**EXERCISE INSTRUCTIONS**: The answer must be the lines from the one containing "Open the Object Mode dropdown" through the last line of the data below, copied exactly, with nothing else.

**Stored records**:
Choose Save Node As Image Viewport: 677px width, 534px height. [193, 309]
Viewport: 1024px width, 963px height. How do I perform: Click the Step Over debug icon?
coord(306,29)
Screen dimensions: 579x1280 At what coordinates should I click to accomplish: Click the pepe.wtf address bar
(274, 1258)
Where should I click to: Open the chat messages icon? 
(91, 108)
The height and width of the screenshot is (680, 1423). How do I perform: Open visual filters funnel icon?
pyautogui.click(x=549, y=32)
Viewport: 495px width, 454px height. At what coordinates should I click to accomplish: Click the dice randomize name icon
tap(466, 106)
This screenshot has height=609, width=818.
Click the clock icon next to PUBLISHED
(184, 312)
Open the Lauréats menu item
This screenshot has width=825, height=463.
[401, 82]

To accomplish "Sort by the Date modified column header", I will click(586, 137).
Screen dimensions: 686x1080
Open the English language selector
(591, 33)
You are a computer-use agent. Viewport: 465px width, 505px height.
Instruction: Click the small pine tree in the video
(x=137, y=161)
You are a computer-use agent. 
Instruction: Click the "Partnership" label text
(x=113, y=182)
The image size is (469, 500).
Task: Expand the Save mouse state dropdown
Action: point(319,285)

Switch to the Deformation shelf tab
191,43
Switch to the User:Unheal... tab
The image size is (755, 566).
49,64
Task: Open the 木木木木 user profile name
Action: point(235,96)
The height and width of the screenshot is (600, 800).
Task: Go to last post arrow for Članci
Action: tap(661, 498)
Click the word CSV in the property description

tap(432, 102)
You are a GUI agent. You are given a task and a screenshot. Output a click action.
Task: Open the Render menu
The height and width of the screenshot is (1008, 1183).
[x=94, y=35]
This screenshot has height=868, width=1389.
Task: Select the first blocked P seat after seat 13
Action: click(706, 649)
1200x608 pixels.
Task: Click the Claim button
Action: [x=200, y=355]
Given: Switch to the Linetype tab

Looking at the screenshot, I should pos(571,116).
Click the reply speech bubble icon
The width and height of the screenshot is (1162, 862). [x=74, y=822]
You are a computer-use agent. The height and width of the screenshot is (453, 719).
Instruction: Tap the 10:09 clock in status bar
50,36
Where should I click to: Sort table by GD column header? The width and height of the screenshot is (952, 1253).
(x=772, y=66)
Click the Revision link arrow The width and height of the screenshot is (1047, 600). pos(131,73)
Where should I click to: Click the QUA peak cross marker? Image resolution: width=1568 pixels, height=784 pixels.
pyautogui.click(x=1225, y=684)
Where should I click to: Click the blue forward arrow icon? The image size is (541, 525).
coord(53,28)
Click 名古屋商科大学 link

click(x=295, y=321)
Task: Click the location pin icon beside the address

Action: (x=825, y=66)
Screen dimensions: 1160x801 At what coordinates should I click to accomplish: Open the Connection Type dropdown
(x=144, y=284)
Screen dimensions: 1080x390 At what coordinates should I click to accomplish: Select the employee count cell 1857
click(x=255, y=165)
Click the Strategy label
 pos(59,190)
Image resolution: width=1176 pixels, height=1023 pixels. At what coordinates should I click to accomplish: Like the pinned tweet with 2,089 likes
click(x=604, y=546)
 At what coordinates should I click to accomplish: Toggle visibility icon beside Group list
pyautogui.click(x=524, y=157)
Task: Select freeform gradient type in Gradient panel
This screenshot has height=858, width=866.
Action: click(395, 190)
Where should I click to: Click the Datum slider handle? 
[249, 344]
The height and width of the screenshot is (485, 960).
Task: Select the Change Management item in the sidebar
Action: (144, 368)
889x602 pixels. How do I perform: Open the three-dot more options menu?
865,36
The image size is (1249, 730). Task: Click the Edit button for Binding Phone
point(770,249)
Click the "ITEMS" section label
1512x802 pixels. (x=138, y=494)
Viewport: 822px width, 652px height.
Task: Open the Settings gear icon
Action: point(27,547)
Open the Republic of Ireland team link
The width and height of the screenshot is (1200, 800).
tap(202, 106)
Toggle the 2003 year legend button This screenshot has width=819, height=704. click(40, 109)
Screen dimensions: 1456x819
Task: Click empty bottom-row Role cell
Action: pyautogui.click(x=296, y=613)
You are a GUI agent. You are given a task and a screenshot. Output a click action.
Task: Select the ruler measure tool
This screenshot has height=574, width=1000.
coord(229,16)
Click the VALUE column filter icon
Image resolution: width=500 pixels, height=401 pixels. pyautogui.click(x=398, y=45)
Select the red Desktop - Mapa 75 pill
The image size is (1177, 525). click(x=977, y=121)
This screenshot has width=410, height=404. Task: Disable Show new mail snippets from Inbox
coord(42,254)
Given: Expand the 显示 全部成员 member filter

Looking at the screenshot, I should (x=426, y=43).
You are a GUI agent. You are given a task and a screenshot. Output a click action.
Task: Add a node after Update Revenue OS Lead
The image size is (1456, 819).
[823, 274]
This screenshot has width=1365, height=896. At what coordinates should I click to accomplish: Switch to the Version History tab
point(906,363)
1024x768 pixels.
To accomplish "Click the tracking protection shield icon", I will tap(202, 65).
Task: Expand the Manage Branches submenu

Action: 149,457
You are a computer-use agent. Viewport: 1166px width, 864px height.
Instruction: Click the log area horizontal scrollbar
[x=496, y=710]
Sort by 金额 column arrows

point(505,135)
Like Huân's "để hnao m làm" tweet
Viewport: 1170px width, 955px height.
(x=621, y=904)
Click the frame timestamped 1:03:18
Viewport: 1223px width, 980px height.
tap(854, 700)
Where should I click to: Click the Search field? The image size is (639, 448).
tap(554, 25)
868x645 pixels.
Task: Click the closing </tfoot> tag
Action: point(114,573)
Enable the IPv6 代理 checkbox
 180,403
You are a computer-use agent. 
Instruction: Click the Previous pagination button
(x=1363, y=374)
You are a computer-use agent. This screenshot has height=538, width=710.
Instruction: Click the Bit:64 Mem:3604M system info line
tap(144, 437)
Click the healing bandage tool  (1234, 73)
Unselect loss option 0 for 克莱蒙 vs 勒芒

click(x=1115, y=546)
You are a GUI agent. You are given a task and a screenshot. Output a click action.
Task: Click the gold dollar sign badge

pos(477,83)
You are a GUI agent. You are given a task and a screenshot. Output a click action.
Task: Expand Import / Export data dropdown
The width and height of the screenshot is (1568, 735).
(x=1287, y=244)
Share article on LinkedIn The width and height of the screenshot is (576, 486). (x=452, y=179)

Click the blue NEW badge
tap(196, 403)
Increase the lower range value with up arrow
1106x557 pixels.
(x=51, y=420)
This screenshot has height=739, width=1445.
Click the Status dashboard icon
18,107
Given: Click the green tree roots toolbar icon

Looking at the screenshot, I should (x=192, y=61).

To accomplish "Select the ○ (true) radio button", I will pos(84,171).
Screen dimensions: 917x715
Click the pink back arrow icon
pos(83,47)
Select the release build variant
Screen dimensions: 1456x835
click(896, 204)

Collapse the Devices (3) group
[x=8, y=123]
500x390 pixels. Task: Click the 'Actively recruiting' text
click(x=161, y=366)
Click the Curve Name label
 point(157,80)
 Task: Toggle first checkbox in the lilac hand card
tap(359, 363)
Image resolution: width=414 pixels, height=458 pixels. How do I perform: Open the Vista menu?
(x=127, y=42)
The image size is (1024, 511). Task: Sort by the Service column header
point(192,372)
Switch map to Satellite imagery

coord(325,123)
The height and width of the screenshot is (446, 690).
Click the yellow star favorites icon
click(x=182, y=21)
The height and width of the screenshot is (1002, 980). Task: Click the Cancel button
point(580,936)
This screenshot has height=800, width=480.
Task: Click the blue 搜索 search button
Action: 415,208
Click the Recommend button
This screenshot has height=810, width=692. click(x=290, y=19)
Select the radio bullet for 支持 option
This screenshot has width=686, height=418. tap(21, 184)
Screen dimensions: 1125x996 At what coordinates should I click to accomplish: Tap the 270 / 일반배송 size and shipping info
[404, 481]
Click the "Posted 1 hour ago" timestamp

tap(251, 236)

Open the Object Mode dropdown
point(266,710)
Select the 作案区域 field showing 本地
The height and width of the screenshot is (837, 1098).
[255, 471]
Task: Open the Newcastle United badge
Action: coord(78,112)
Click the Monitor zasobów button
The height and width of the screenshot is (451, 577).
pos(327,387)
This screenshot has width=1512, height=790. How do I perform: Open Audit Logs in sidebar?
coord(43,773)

**RESPONSE BELOW**:
Open the Object Mode dropdown
point(266,710)
Select the 作案区域 field showing 本地
The height and width of the screenshot is (837, 1098).
[255, 471]
Task: Open the Newcastle United badge
Action: coord(78,112)
Click the Monitor zasobów button
The height and width of the screenshot is (451, 577).
pos(327,387)
This screenshot has width=1512, height=790. How do I perform: Open Audit Logs in sidebar?
coord(43,773)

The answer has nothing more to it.